Мы все-таки договорились собраться вечером втроем и выпили немного вина. Нам даже удалось попеть хором. Начали с «Лесной колыбельной», но тихо и нерешительно, словно под открытыми в сад окнами притаились большие уши Ночи, готовые подслушать все наши мысли, все слова – даже слова песни, и предъявить на рассмотрение верховного суда.
Один Борос не стеснялся. Оно и понятно – этот был не дома, а на гастролях всегда можно дать себе волю. Откинулся на стуле и, делая вид, будто аккомпанирует себе на гитаре, прикрыл глаза и запел:
– Зер-и-и-з э ха-а-аус ин Нью-у-у Орли-ин, Зей ко-о-ол зе Ра-а-айзин Са-а-ан…

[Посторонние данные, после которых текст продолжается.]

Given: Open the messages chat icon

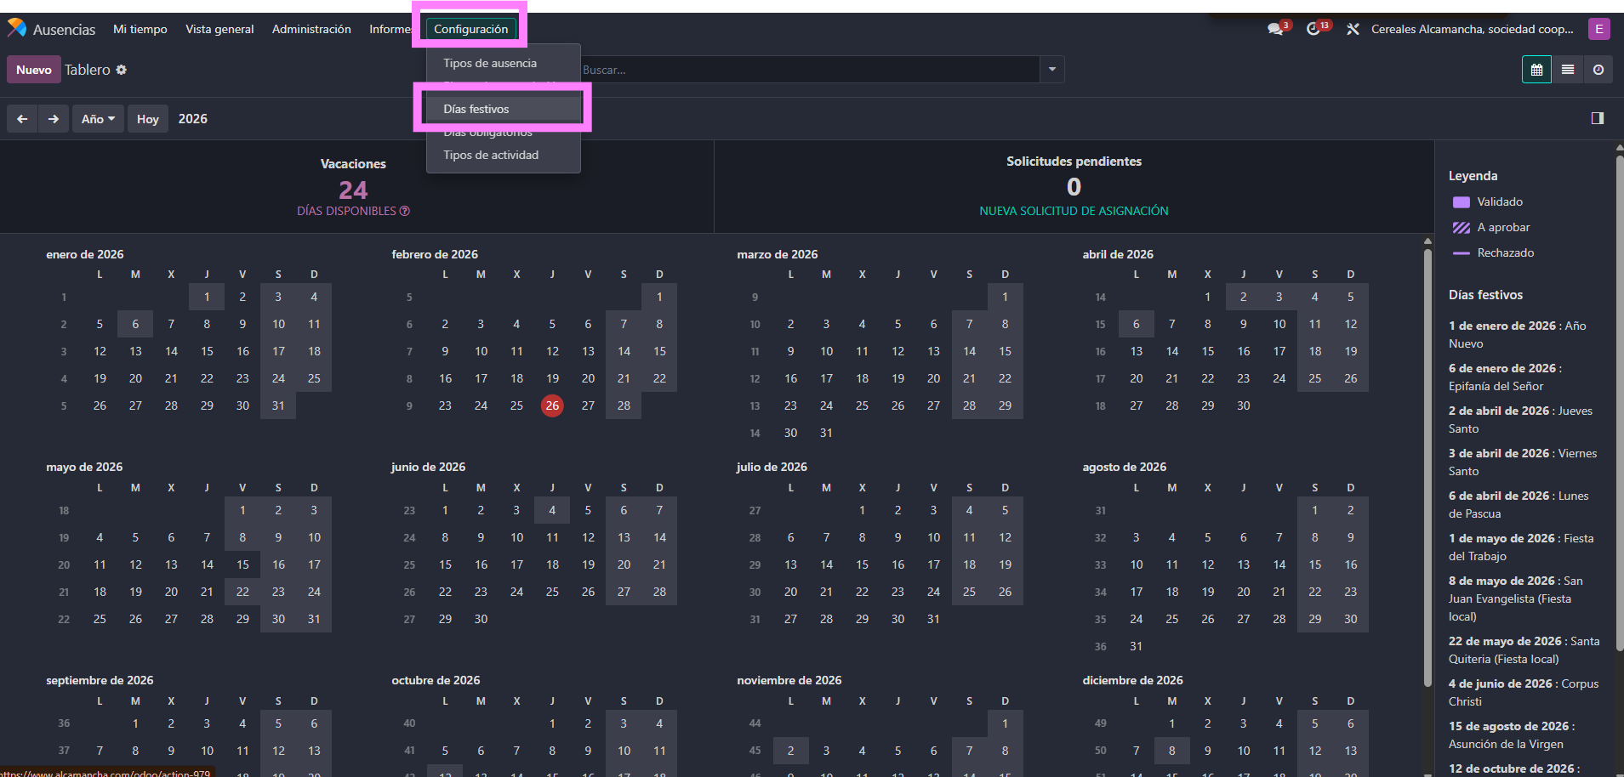Looking at the screenshot, I should (x=1275, y=29).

А мы как зачарованные подхватили мелодию и слова и, глядя друг на друга и удивляясь этому неожиданному согласию, запели вместе.
Оказалось, что мы все более или менее знаем текст до слов: О mother, tell your children[16], что свидетельствует о неплохом состоянии нашей памяти. Потом принялись что-то мурлыкать, делая вид, что знаем, чтó поем. Хотя вообще-то не знали. И расхохотались. Да, это было чудесно, так трогательно. Потом мы сидели молча, пытаясь вспомнить другие песни. Не знаю, у кого как, но у меня весь песенник выветрился из головы. Тогда Борос пошел в комнату и принес крошечный полиэтиленовый пакетик, вытащил оттуда щепотку сухого зелья и начал скручивать папиросу.
– Господи, я уже лет двадцать травку не курил, – неожиданно сказал Матоха, и глаза его засияли, а я посмотрела на него с удивлением.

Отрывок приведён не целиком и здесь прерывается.